Version-Release number of selected component (if applicable):
version   4.0.0-0.alpha-2019-03-04-160136 

Expected results:
kube-apiserver should not be failing and api.<cluster> should start serving using this certificate. 

Additional info:
See listings in attachments.

Comment 1 Stefan Schimanski 2019-03-07 15:24:25 UTC
Can you attach the logs of the kube-apiserver-operator and the relevant installer (installer-61-ip-10-0-163-238.us-east-2.compute.internal in this case)? The former spawns the later and the later copies the custom cert (or it doesn't for some reason).

Also all kube-apiserver-operator events would be helpful.

Comment 3 Luis Sanchez 2019-04-03 01:41:30 UTC
* The user is specifying a custom certificate to be presented by the apiserver when accessed via the load balancer.
* The cluster's kubelets access the apiserver via the load balancer address.
* The cluster's kublets do not have the needed CA certificates to trust the certificate presented by the apiserver.

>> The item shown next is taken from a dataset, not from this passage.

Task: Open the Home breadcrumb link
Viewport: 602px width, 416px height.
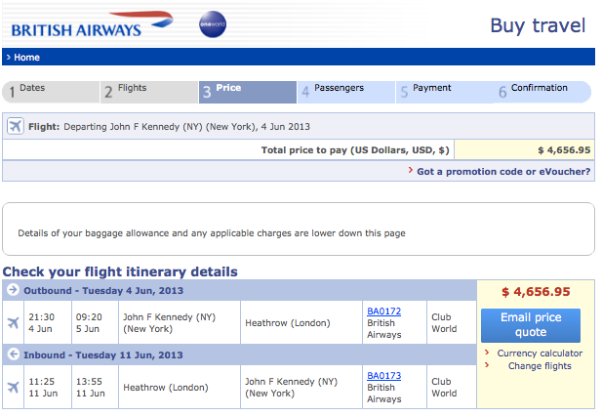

Still investigating how the user might configure the trusted CA certs used by the kubelets.

Comment 5 Luis Sanchez 2019-04-03 18:07:34 UTC
We need to be able to configure trusted CAs for Kubelets.

Comment 7 Luis Sanchez 2019-04-05 13:15:21 UTC
The kube-apiserver can be configured successfully to serve a customer managed certificate. In this case, we have verified that customer managed certificate is indeed being served. Unfortunately, there is currently no way to configure the kublets to trust the customer managed certificates. As a result the cluster's nodes  go into 'NotReady' state as their kubelets lose the ability to communicate with the api-server. We need to be able to configure trusted CAs for kubelets.

Comment 8 David Eads 2019-04-08 12:15:37 UTC
@sjenning more detailed analysis in comment 7

Comment 9 Seth Jennings 2019-04-08 20:55:11 UTC
Ok, this bug requires changes in several areas:

1) installer need to create internal name for the API endpoint (api-int.$clustername.$basedomain) so we can use the internal CA the kubelets use to connect to the API server which will use SNI to select the right cert
2) KAS needs to have two apiserver serving certs, one for the external api name, which is potentially signed by the customer CA, and an internal api name, which will be the long lived self-signed CA the kubelet currently uses
3) the kubelet bootstrap kubeconfig generated by the MCS need to reference the internal api name
4) installer UPI documentation needs to document the internal name DNS requirement

Comment 10 Seth Jennings 2019-04-08 21:24:58 UTC
installer build apiserver URL from baseDomain provided in install config
https://github.com/openshift/installer/blob/91ba0f3fde6e36f06ba3609bee5bddf4ab0f5695/pkg/asset/manifests/utils.go#L36-L37

"cluster" Infrastructure resource is created with apiServerURL in the Status
https://github.com/openshift/installer/blob/91ba0f3fde6e36f06ba3609bee5bddf4ab0f5695/pkg/asset/manifests/infrastructure.go#L49-L49
https://github.com/openshift/api/blob/master/config/v1/types_infrastructure.go#L55-L58

The --apiserver-url that is fed into the bootstrap MCS -> ignition config -> /etc/kubernetes/kubeconfig -> kubelet bootstrap -> /var/lib/kubelet/kubeconfig comes from there.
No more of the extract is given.